Hush little child, don’t say a word…
While driving home from physical therapy yesterday, I heard the song The Throne of God Above. While listening to the tunes, I got an image of Christ bending silent before his accusers. He was beaten, bleeding and bruising. Yet in the accost he did not defend himself. Instead he looked onward with pity and prayed silently for God to forgive them.
It was in that moment that I felt like God was nudging me. He was hinting that is where I should start, in silence. I keep gossiping because I prattle. It is okay to let ear drums be still. My father reiterated this point.
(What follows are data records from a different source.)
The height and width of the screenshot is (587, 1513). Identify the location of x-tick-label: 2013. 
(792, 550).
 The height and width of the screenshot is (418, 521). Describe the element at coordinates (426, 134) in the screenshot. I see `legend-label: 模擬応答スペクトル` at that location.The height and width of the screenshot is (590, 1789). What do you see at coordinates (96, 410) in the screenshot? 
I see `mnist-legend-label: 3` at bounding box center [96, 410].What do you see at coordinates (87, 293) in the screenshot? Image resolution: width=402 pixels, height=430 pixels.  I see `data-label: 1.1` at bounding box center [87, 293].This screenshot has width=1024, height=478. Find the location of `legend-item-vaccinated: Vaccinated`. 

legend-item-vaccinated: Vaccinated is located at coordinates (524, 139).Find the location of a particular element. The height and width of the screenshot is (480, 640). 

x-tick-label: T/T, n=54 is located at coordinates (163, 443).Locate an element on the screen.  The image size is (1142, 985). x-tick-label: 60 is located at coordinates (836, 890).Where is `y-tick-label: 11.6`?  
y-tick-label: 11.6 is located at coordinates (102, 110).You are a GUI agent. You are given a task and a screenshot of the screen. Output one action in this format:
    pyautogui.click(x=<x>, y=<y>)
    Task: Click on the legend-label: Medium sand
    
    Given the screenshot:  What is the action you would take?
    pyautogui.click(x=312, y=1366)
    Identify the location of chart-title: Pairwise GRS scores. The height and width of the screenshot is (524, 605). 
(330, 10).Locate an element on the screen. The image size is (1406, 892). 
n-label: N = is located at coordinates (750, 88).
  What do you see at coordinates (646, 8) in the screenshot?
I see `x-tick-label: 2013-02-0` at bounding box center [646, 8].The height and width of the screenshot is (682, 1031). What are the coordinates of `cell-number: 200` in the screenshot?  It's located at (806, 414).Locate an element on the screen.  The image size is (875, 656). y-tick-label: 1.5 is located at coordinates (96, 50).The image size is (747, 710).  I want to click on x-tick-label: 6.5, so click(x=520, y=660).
I wouldn’t gossip if I didn’t talk about people or complain if I just was thankful. Also, if I strain myself to only speak when I have positive speech to bless the hearing folks surrounding me than I would complain less, or at least my negativity would be confined to my mind. Over time my lack of negativity being poured out would penetrate my heart and my thoughts would become more optimistic, more uplifting.
So that is where I must begin, in exercising silence and when I do speak, than it must only be that which is inclined towards encouragement and joy. In doing so I’ll train this tongue, with the help of the Holy Spirit of course, to be a gift to those who are listening and only be praise that would usher glory to the throne of God above.
If you don’t have anything nice to say, don’t say it at all.– An adage from most mothers throughout time.